» PASSAGE GIVEN:
5 cron job failures that will ruin your week (and how to catch them)

Not all cron failures are the same. The ones that ruin your week are the quiet ones — exit code 0, no errors in logs, and three weeks of empty backup files. Here are the 5 failure modes and how to catch each one.

Not all cron failures are the same. Some are loud: the script crashes, an error shows up in logs, and you fix it in 10 minutes. Those are the easy ones. The failures that ruin your week are the quiet ones. The job runs on schedule, exits with code 0, and everything looks fine until you discover that three weeks of backups were empty files.

I've hit each of these failure modes in production at some point. Here's what they look like, why they're hard to catch, and what actually works to detect them.

1. The job that never runs

What happens: The cron entry gets deleted, the cron daemon stops, or the server reboots and cron doesn't come back up. Your job simply doesn't execute. No output, no error, no log entry. Nothing.

Why it's hard to catch: Most monitoring watches for errors. But when a job doesn't run, there's no error to catch. There's no signal at all. You can stare at your logs for hours and find nothing — because nothing happened.

How I've hit this: I once did a server migration and forgot to copy the crontab. Everything else — the code, the database, the configs — was migrated perfectly. But crontab -l on the new server was empty. Took me four days to notice that backups had stopped.

How to catch it: This is what dead man's switch monitoring is built for. Instead of watching for failures, you watch for missing success signals. Set up a heartbeat ping that your job sends on completion. If the ping doesn't arrive, you get an alert.

» GIVEN DATA:
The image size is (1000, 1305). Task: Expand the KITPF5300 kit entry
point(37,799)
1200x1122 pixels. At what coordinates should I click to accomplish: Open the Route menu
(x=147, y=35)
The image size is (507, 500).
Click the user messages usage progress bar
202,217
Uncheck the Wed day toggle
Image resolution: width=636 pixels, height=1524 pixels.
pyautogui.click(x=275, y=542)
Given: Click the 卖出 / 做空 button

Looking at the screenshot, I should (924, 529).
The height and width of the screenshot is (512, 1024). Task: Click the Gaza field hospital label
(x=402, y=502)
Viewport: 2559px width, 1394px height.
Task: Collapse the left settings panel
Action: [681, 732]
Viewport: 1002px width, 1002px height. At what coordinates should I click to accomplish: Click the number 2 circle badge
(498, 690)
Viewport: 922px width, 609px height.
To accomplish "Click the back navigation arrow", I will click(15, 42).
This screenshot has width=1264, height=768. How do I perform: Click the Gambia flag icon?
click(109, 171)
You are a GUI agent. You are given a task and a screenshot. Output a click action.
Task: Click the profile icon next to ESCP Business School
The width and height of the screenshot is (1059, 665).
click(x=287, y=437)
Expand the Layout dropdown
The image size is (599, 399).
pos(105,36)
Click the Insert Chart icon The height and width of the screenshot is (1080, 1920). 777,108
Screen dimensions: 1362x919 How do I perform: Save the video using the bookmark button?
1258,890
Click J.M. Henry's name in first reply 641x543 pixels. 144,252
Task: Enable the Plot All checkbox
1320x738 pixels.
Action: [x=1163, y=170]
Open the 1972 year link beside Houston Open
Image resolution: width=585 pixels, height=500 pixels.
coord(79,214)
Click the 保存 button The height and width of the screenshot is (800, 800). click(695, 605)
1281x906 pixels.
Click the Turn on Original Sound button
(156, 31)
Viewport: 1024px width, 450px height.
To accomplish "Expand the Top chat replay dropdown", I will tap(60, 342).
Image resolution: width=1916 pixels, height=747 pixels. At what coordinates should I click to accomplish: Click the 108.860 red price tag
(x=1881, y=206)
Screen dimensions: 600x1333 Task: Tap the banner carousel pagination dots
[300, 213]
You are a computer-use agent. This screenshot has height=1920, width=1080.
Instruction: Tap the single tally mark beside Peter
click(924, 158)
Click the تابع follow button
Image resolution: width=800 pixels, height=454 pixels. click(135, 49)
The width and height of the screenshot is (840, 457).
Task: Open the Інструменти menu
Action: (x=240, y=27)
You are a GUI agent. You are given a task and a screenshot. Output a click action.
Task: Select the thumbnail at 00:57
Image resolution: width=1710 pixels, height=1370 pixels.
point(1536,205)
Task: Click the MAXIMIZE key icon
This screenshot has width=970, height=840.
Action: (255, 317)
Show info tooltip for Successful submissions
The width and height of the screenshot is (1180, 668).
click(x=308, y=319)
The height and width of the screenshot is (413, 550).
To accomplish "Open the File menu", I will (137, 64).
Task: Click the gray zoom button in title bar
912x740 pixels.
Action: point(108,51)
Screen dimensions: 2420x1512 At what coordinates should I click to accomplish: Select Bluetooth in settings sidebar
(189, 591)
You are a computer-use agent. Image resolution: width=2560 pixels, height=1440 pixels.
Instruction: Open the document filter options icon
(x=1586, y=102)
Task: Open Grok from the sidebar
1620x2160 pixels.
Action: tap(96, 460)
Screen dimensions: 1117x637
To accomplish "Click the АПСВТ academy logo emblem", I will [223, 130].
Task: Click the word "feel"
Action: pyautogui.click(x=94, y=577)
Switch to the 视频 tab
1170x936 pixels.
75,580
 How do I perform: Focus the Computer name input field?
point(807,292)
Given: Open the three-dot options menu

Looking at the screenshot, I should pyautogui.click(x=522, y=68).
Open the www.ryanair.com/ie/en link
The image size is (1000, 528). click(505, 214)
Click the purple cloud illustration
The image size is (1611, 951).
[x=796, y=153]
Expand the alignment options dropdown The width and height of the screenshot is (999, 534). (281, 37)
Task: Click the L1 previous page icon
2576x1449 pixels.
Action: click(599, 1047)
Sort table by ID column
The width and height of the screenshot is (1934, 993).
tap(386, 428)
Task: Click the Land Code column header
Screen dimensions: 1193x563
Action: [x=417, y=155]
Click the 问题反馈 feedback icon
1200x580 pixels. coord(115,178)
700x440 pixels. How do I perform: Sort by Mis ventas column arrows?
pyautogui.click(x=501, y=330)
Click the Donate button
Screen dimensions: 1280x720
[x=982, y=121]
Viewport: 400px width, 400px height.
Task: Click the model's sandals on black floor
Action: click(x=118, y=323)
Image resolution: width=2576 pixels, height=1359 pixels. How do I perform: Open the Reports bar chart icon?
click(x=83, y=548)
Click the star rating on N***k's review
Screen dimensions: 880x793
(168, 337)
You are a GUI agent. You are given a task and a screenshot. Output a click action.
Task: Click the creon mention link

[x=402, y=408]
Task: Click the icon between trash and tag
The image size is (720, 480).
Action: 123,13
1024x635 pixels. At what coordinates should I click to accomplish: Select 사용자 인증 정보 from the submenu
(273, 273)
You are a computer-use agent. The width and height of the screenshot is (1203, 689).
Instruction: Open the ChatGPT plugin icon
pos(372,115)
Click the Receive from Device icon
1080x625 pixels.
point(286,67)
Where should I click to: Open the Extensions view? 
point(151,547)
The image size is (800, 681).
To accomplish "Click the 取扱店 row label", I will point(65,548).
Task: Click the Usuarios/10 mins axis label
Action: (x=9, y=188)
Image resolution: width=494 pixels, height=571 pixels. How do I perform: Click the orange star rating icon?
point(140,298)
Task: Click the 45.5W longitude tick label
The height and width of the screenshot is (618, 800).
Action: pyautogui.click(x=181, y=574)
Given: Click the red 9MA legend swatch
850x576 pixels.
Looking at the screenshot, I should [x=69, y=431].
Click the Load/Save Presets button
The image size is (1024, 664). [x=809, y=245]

» YOUR TASK:
Decide whether each statement below agrees with the cron failures article, and answer yes or no with the deciding words of the article quoted exactly.
1. During a server migration, the writer forgot to copy the crontab.
2. The writer noticed within ten minutes that the backups had stopped.
3. Dead man's switch monitoring watches for missing success signals instead of failures.

» OUTPUT BELOW:
1. Yes: "I once did a server migration and forgot to copy the crontab."
2. No: "Took me four days to notice that backups had stopped."
3. Yes: "Instead of watching for failures, you watch for missing success signals."